Work to complete: Swap "shrink arrows icon" for "compress arrows icon" in the items, beginning at the line that has "Where should I" and stopping after the last item, and give those lines again with everything else unchanged. Leave the pictures out of your answer.

════════

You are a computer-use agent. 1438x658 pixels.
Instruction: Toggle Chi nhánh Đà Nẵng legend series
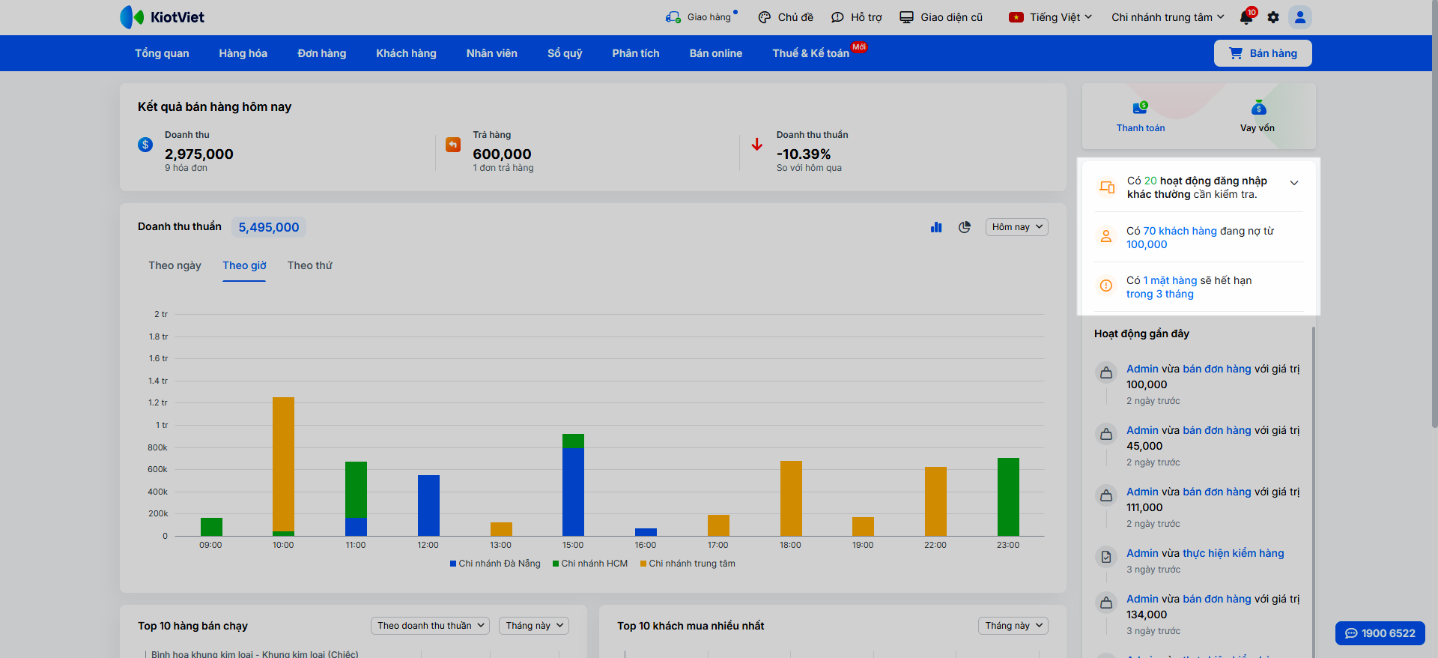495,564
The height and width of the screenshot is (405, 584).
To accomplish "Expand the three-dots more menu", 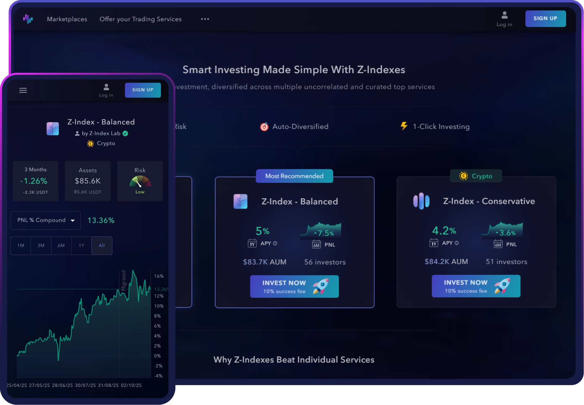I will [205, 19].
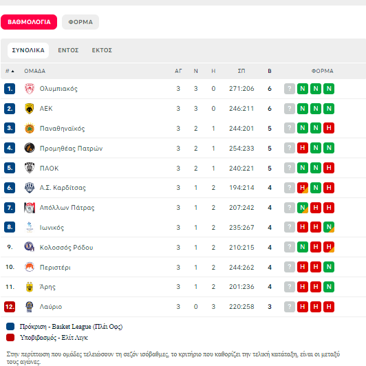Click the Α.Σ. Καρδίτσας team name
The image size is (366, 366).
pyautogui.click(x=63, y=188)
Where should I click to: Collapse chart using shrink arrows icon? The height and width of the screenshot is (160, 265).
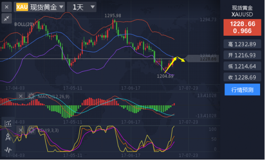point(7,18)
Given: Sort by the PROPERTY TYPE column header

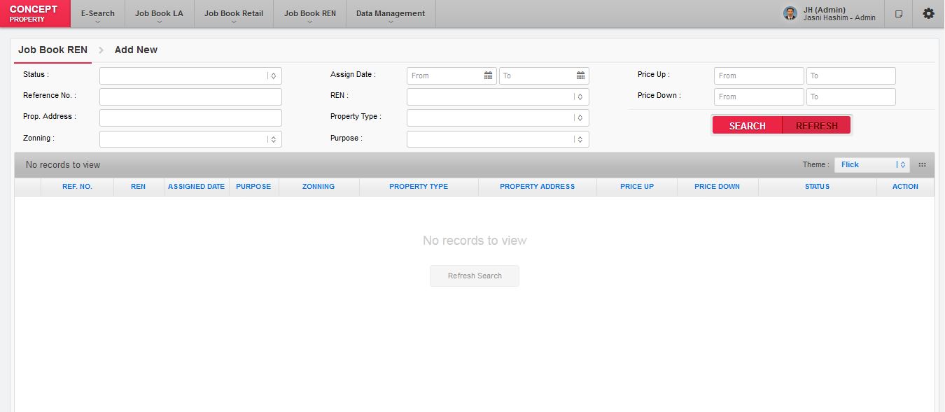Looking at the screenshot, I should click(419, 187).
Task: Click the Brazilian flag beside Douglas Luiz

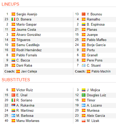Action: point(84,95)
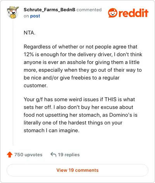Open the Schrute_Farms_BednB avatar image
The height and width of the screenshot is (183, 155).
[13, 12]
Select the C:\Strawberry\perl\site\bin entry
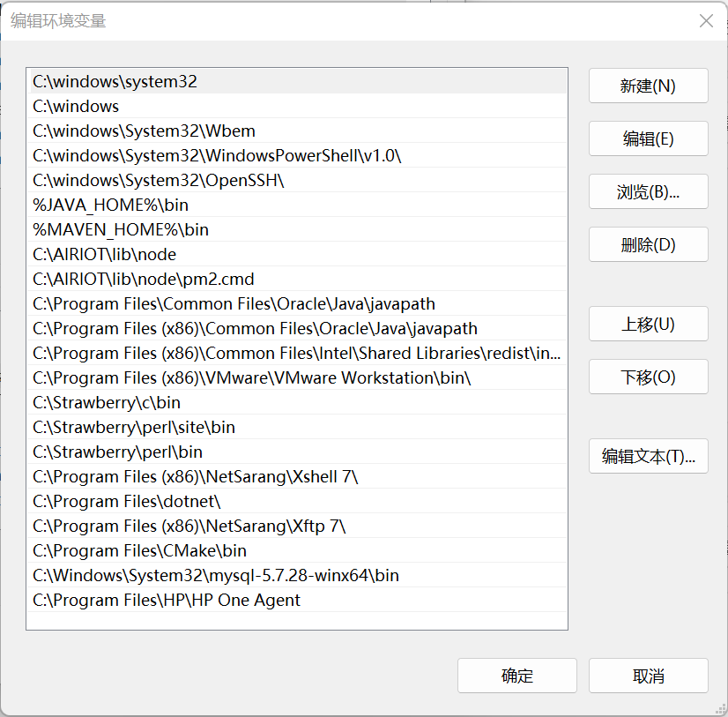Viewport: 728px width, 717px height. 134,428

════════

Exercise solution:
Where should I click to: Collapse chart using compress arrows icon? The height and width of the screenshot is (160, 265).
point(7,18)
Given: Sort by the PROPERTY TYPE column header

Looking at the screenshot, I should click(419, 187).
Task: Click the Brazilian flag beside Douglas Luiz

Action: point(84,95)
Open the Schrute_Farms_BednB avatar image
The height and width of the screenshot is (183, 155).
[13, 12]
Select the C:\Strawberry\perl\site\bin entry
Viewport: 728px width, 717px height. 134,428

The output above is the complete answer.